### YOUR GOAL
All lines from the one containing "Open the General settings gear icon" through the last line below must be duplicated exactly, with nothing outside that span.

[Start of section]

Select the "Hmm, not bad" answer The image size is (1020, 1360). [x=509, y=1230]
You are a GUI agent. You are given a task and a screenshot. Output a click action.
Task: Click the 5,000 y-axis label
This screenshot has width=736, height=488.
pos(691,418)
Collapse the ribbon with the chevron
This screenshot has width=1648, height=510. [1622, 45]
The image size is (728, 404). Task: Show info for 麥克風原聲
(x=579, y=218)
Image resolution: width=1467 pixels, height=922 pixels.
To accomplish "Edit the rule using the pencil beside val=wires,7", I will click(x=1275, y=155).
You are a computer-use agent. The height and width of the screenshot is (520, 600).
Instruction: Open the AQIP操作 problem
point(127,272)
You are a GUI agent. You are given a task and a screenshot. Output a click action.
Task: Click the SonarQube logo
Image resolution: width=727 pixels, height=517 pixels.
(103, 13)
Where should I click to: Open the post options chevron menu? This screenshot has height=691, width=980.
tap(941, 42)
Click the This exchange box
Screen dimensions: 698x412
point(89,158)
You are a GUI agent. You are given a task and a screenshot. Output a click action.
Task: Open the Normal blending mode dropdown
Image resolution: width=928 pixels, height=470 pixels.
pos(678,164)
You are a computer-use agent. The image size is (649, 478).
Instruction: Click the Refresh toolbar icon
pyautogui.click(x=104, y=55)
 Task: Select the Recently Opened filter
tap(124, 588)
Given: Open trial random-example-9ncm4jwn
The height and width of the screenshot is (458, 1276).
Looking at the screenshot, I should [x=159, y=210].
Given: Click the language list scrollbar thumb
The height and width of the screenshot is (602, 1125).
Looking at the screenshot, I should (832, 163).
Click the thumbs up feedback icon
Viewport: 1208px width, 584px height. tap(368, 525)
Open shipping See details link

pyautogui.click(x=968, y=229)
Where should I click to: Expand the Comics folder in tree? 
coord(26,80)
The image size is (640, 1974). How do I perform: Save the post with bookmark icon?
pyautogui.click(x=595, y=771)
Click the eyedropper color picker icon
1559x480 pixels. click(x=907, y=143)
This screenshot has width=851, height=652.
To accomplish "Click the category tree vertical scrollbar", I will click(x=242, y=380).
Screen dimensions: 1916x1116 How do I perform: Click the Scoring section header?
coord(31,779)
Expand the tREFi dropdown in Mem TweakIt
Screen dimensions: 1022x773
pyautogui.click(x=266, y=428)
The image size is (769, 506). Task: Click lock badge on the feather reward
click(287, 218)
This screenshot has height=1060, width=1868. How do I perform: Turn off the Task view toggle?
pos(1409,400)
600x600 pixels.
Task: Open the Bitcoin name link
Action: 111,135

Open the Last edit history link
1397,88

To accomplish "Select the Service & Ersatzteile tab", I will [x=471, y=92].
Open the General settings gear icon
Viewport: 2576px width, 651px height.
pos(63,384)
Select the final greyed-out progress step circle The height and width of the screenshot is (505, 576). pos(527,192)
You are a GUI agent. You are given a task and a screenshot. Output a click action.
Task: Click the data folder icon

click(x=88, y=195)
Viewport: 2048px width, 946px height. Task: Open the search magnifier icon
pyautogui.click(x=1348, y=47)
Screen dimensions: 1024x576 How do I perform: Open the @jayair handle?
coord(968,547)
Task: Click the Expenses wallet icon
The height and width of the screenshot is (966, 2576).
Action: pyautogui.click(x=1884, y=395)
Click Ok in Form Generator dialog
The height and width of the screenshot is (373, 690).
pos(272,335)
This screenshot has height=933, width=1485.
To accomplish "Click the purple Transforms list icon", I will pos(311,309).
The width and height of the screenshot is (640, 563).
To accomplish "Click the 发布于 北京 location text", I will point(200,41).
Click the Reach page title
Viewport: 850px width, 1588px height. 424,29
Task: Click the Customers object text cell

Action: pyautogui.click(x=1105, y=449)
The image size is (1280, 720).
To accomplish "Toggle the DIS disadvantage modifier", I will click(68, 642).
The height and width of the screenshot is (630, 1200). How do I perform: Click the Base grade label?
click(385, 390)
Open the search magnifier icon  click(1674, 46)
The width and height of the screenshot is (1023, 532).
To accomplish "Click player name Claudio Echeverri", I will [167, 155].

[End of section]

### ANSWER BOX
Open the General settings gear icon
Viewport: 2576px width, 651px height.
pos(63,384)
Select the final greyed-out progress step circle The height and width of the screenshot is (505, 576). pos(527,192)
You are a GUI agent. You are given a task and a screenshot. Output a click action.
Task: Click the data folder icon

click(x=88, y=195)
Viewport: 2048px width, 946px height. Task: Open the search magnifier icon
pyautogui.click(x=1348, y=47)
Screen dimensions: 1024x576 How do I perform: Open the @jayair handle?
coord(968,547)
Task: Click the Expenses wallet icon
The height and width of the screenshot is (966, 2576).
Action: pyautogui.click(x=1884, y=395)
Click Ok in Form Generator dialog
The height and width of the screenshot is (373, 690).
pos(272,335)
This screenshot has height=933, width=1485.
To accomplish "Click the purple Transforms list icon", I will pos(311,309).
The width and height of the screenshot is (640, 563).
To accomplish "Click the 发布于 北京 location text", I will point(200,41).
Click the Reach page title
Viewport: 850px width, 1588px height. 424,29
Task: Click the Customers object text cell

Action: pyautogui.click(x=1105, y=449)
The image size is (1280, 720).
To accomplish "Toggle the DIS disadvantage modifier", I will click(68, 642).
The height and width of the screenshot is (630, 1200). How do I perform: Click the Base grade label?
click(385, 390)
Open the search magnifier icon  click(1674, 46)
The width and height of the screenshot is (1023, 532).
To accomplish "Click player name Claudio Echeverri", I will [167, 155].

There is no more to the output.